Prevention of Membrane Fouling by High-Efficient Microfiltration Accompanied With Cyclic Backwashing

Abstract

This paper presents an experimental investigation of constant rate and constant pressure microfiltration behaviors of sewage secondary effluent, pretreated with polyaluminum chloride (PAC). The microfiltration unit was tubular module with monolithic ceramic membrane. The experimental apparatus designed specially for this work is fully automated, has backwashing capability and was operated in deadend mode. Membrane fouling encountered in the microfiltration of sewage secondary effluent represents serious design and operational concem. The apparatus was designed in such a way that when the pressure drop or flux reaches a pre-set value, backwashing is initiated.

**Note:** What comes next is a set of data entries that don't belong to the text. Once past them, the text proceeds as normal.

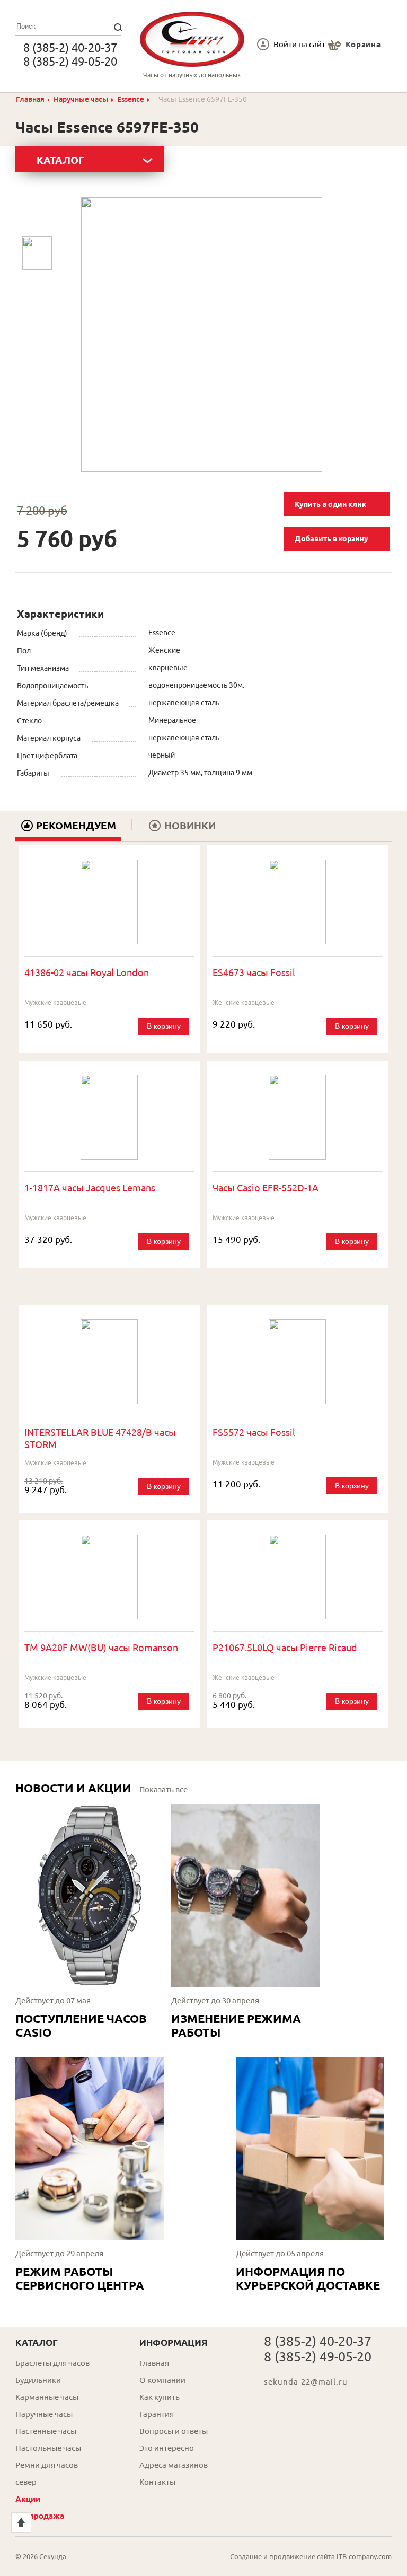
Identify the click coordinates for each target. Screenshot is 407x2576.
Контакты (157, 2481)
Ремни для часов (46, 2464)
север (26, 2481)
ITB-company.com (364, 2556)
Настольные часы (48, 2447)
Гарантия (156, 2414)
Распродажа (39, 2515)
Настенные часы (45, 2430)
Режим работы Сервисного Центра (79, 2278)
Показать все (163, 1789)
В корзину (164, 1026)
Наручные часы (81, 99)
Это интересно (166, 2447)
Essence (130, 99)
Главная (30, 99)
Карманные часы (46, 2397)
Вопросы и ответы (173, 2430)
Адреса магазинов (173, 2464)
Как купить (159, 2397)
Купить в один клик (330, 504)
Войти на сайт (299, 44)
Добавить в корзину (331, 539)
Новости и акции (73, 1787)
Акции (27, 2498)
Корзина (363, 44)
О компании (162, 2380)
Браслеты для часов (52, 2363)
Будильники (38, 2380)
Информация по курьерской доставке (308, 2278)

Based on the intermediate blocking law, the mathematical model has been developed to explain the pore blocking behavior. This work clearly indicated that constant pressure filtration characteristics of sewage secondary effluent can be derived from the results of constant rate experiment. The energy consumption and net filtrate flux were calculated and compared with the experimentally measured data. The most interesting result of this work is that there exists an optimum pressure increment for each net filtrate volume. However, further assessment of energy consumption and product indicated that when the optimum operational conditions are determined, there should be a trade off between the energy consumption and the effective flux. Furthermore, this work also proved that constant pressure filtration with cyclic backwashing operation is desirable in industrial application. Water quality analysis showed that the filtrate is free from microorganisms and can be used as reclaimed water for toilet flushing, car washing, etc.